**YOUR OBJECTIVE**
Transcribe the rows below verbatim, starting at the line containing "You are a computer-use agent. The" and ending at the line containing "[x=54, y=81]", both lines included.

§

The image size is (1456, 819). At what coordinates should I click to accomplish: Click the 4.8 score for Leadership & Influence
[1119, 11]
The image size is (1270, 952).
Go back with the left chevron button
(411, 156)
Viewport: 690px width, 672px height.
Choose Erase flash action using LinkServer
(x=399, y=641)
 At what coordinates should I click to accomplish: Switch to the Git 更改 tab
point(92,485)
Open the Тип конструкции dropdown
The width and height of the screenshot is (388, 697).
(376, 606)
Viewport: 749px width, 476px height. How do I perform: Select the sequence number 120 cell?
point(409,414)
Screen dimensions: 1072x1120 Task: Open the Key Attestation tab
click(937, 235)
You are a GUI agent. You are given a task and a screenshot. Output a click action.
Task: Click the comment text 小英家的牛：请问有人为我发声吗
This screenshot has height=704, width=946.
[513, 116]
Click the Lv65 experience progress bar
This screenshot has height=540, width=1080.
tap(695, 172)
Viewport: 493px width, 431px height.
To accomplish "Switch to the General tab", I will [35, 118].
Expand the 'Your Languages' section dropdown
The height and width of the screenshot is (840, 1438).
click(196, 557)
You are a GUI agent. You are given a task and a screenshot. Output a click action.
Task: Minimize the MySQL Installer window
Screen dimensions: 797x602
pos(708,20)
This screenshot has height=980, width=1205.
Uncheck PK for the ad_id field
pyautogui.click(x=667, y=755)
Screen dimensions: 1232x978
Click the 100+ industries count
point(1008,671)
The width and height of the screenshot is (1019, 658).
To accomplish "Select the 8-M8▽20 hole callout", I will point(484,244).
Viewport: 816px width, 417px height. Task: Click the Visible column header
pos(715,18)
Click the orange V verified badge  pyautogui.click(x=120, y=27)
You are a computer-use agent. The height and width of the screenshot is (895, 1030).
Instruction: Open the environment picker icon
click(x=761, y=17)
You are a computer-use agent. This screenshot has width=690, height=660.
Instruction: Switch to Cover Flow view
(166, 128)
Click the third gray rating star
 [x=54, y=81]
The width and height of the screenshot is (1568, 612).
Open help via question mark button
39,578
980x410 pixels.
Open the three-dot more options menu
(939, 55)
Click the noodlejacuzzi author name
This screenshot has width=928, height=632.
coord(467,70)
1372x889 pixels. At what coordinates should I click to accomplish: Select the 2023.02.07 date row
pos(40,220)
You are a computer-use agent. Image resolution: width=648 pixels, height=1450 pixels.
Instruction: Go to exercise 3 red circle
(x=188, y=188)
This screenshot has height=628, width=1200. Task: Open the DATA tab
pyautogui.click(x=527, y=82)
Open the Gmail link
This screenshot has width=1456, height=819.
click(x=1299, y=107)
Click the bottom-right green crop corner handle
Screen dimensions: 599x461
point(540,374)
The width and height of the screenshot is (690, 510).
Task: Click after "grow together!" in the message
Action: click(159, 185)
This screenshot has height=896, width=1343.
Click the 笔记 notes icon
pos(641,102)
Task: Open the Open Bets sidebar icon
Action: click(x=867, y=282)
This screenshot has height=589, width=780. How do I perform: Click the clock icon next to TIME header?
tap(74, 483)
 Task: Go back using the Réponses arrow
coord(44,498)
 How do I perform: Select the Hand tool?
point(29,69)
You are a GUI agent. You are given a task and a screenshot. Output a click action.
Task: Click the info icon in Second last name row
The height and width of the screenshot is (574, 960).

§

**COMPLETE ANSWER**
You are a computer-use agent. The height and width of the screenshot is (895, 1030).
Instruction: Open the environment picker icon
click(x=761, y=17)
You are a computer-use agent. This screenshot has width=690, height=660.
Instruction: Switch to Cover Flow view
(166, 128)
Click the third gray rating star
 [x=54, y=81]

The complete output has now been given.